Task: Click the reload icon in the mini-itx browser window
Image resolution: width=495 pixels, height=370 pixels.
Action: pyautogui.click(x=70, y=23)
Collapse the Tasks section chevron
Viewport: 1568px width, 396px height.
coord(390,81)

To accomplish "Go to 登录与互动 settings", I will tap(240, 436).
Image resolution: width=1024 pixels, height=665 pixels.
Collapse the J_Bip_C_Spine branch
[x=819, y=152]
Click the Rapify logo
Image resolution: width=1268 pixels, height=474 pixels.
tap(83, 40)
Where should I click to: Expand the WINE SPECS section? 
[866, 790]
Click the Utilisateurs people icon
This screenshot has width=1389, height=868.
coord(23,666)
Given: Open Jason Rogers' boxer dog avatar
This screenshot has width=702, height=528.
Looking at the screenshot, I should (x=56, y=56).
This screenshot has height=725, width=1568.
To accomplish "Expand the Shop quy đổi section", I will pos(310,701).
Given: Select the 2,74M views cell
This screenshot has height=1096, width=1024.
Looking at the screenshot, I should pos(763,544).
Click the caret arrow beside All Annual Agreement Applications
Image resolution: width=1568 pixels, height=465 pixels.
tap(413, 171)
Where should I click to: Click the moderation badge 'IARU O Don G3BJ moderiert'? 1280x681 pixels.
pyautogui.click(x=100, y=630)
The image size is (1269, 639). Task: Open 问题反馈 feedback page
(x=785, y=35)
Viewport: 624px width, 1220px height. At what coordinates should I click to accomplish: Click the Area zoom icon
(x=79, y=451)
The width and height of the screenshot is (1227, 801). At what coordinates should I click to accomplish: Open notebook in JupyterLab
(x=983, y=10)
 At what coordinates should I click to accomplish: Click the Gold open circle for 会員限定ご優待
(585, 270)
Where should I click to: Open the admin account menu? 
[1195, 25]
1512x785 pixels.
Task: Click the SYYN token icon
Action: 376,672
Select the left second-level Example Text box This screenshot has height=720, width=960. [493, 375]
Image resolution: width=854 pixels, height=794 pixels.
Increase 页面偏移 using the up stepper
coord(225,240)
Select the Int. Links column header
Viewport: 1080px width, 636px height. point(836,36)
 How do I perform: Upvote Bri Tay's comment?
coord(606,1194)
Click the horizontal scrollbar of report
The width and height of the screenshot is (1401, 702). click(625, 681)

○ ○ ○ ○ ○

Instructions for the task - Copy out the range of lines above starting at the line with "Click the Utilisateurs people icon" and ending at the line with "Given: Select the 2,74M views cell", exactly and including both.

Output below -
Click the Utilisateurs people icon
This screenshot has width=1389, height=868.
coord(23,666)
Given: Open Jason Rogers' boxer dog avatar
This screenshot has width=702, height=528.
Looking at the screenshot, I should (x=56, y=56).
This screenshot has height=725, width=1568.
To accomplish "Expand the Shop quy đổi section", I will pos(310,701).
Given: Select the 2,74M views cell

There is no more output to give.